I choose to esteem others above myself.
"Do nothing out of selfish ambition or vain conceit. Rather, in humility value others above yourselves, not looking to your own interests but each of you to the interests of others." Philippians 2:3-4 (TNIV)
I love the way Eugene Peterson translated this passage in The Message:
"Don't push your way to the front; don't sweet-talk your way to the top. Put yourself aside, and help others get ahead. Don't be obsessed with getting your own advantage. Forget yourself long enough to lend a helping hand." Philippians 2:3-4 (MSG)

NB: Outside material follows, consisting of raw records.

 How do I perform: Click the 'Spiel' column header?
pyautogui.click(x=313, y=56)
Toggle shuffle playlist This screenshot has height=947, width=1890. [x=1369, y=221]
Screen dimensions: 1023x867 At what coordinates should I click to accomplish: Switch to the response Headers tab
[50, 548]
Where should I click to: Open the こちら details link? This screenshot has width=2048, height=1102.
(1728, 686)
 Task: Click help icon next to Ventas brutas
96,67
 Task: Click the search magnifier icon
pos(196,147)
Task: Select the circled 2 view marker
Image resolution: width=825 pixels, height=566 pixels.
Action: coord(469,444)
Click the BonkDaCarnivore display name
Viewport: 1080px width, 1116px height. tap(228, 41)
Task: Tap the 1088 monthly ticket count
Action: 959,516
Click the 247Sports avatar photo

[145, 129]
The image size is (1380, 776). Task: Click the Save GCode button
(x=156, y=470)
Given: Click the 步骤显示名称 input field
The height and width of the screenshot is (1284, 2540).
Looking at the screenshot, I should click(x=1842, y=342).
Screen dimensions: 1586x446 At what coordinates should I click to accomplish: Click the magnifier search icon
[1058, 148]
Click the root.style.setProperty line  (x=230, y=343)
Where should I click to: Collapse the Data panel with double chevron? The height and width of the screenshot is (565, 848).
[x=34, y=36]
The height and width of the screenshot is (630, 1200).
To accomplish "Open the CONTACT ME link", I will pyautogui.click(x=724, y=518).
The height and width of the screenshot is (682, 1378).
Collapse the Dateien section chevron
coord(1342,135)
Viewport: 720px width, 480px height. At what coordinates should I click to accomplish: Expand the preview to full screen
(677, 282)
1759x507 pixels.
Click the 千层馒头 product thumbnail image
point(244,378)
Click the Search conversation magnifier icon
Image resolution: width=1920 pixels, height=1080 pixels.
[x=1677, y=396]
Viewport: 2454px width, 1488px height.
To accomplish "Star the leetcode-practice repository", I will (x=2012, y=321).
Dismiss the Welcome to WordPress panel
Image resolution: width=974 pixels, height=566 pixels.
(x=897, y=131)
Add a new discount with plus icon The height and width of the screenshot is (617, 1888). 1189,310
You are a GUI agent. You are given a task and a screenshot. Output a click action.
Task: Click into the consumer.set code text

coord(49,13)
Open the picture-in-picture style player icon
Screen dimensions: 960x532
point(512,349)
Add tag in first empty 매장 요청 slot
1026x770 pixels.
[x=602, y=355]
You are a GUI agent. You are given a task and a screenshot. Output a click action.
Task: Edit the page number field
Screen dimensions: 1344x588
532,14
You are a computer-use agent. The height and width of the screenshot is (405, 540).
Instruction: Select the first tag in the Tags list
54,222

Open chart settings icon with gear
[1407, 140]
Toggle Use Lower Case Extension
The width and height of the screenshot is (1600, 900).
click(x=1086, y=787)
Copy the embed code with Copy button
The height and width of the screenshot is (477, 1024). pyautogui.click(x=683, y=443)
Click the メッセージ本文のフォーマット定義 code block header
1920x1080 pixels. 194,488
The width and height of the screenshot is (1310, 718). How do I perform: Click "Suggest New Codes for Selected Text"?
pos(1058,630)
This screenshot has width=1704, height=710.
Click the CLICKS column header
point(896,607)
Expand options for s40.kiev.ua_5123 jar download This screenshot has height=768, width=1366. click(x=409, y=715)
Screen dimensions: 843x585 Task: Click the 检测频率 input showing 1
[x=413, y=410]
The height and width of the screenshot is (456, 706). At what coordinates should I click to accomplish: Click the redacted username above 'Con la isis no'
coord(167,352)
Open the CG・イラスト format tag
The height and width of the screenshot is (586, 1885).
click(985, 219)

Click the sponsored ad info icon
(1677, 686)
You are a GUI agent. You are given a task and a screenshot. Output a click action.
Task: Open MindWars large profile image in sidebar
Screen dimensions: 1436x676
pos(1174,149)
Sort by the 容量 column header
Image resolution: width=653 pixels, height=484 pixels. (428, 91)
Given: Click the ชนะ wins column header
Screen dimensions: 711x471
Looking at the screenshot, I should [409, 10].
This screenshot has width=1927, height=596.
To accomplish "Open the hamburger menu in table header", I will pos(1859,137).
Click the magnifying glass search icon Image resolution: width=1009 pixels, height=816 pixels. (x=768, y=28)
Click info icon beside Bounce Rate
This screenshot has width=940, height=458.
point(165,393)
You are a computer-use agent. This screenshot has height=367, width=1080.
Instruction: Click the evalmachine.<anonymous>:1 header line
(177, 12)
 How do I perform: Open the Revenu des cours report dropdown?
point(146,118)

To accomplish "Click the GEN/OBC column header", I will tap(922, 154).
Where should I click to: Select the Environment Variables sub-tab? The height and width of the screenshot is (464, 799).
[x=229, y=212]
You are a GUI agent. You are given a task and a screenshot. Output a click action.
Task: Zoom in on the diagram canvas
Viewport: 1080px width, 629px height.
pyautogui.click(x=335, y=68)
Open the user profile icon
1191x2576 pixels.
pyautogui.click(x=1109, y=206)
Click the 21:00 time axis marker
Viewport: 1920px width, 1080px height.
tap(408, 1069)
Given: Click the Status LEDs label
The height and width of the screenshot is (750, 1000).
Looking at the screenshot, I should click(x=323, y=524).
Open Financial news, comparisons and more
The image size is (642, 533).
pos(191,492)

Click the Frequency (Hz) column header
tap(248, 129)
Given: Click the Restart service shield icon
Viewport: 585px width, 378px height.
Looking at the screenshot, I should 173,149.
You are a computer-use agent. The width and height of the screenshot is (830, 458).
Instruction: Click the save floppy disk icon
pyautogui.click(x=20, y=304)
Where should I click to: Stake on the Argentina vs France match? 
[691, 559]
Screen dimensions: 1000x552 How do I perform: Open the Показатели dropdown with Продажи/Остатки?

This is not one of my strongest competencies. Father is continually teaching me about humility and transforming me into a more humble person. By saying that we choose to esteem others above ourselves, we assume a level of hierarchy in our relationships with others. I believe Paul is helping this young church in Philippi break out of that paradigm. Our survival instincts put our needs, our wants and our desires above everything else. We reach out when our stuff isn't threatened. Paul is flipping our natural tendencies on their head. When we love each other the way Father loves us, then we don't manipulate situations and relationships to get our way or to move us forward in our ambition. We can put ourselves aside, and help others get ahead.
What an incredible presentation this would provide to those who live with us in our communities. Can you imagine being a group of people known for this kind of fruit in their lives? All of us can point to certain people who live this way and we just know that there is something special about them. But an entire church? A whole community? That could blow the minds of some of the most critical.
Other competencies related to Humility : Identity in Christ, Compassion, Giving Away My Life, Biblical Community, Love, Kindness/Goodness
Parenting this Competency:
KidsKreed :: I am putting God first, others second and myself third.
It's important that you help your kids understand that humility is putting others above themselves. For kids, it's difficult for them to process thinking from another's perspective. Developmentally they may not be there yet. Part of our training is helping them "wear other people's shoes." Spend some time with your kids asking them questions like:
What happens when a friend wants to do something that you don't want to do?
When do you put what they want ahead of what you want?
Are there times when this is easier than other times? What makes it easier to do what your friend wants?
The answers to these questions can really lead to some great discussions with your kids.